This month is Women’s History month! History is disproportionately focused on men, but there are so many more women that have contributed to history – but their stories are often hidden. Here we want to expose some of these women and their amazing stories…
Art: Karin Larsson
Karin Larsson used her craft skills to transform her home and in turn inspire the ‘Swedish Style’ that Ikea has taken around the world. Educated as an artist, Karin was also the wife and collaborator of the Swedish painter Carl Larsson. While raising eight children, Karin channelled her artistry into her home design and decorations. She developed a new style that was light, elegant and relaxed. She experimented with techniques, designing furniture and weaving textiles that were bold and colourful that today, Ikea has taken inspiration from in their designs.
Science: Marie Curie
Marie Curie studied rocks containing uranium and discovered the elements polonium and radium. She also paved the way for scientists to later discover the ability to split the atom and build the first nuclear reactor.
In 1903, Marie and Pierre were awarded the Nobel Prize for physics jointly with Henry Becquereal for their combined, though separate work on radioactivity. Marie Curie was the first woman to be awarded a Nobel Prize. In 1911 she was awarded a second Nobel Prize for her contributions to chemistry as a means for measuring radioactivity.
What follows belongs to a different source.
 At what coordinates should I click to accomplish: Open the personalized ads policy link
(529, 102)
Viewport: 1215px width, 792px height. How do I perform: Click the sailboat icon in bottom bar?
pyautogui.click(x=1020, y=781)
During World War One, Marie learned that the army only had one X-ray machine. She raised funds and resources and took mobile X-ray machines to the battlefields, with her daughter Irene, aged only 17. The X-ray wounds saved thousands of lives and led to civilian use of X-ray technology.
Marie Curie died in 1934 from leukaemia, likely to have been caused by her experiments and repeated exposure to X-rays on the battlefields of France.
A new film telling Marie Curie’s story is being released in March – Radioactive is a must see movie recognising her amazing work!
Technology: Gladys Mae West
Gladys is an American mathematician known for her contributions to the mathematical modelling of the shape of the Earth. Her work on the development of the satellite geodesy models was eventually incorporated into the Global Positioning System (GPS).
At her school, people who came top of the class were offered a scholarship to the local university. Her family “didn’t have a whole lot of money” so she worked hard and graduated first in her high school class, securing that scholarship. She went on to major in maths; a course where she had very few female classmates. Like many of her female classmates she went on to teach for a few years but her career really accelerated in 1956. She was offered a role at the Naval Surface Warfare Center in the US state of Virginia. There was just one other black woman and two black men that worked alongside her. One of the men she worked with, Ira West, would later become her husband.
Gladys collected and processed data from satellites, using it to help determine their exact location. It was this information that would go on to help develop GPS. Then she worked with programmers on the functions the massive computers needed to do.
She retired in 1998, but following a few years of travel, she returned to education and completed a PhD, in the midst of deteriorating health. She was finally recognised for her work in December 2018 by the US Air Force Space and Missile Pioneers Hall of Fame at the Pentagon. Aged 90, Gladys is an inspiration to anyone who is considering studying STEM subjects and we wanted to celebrate the contribution she has made to society this month!
“When you’re working every day, you’re not thinking, ‘What impact is this going to have on the world?’ You’re thinking, ‘I’ve got to get this right.’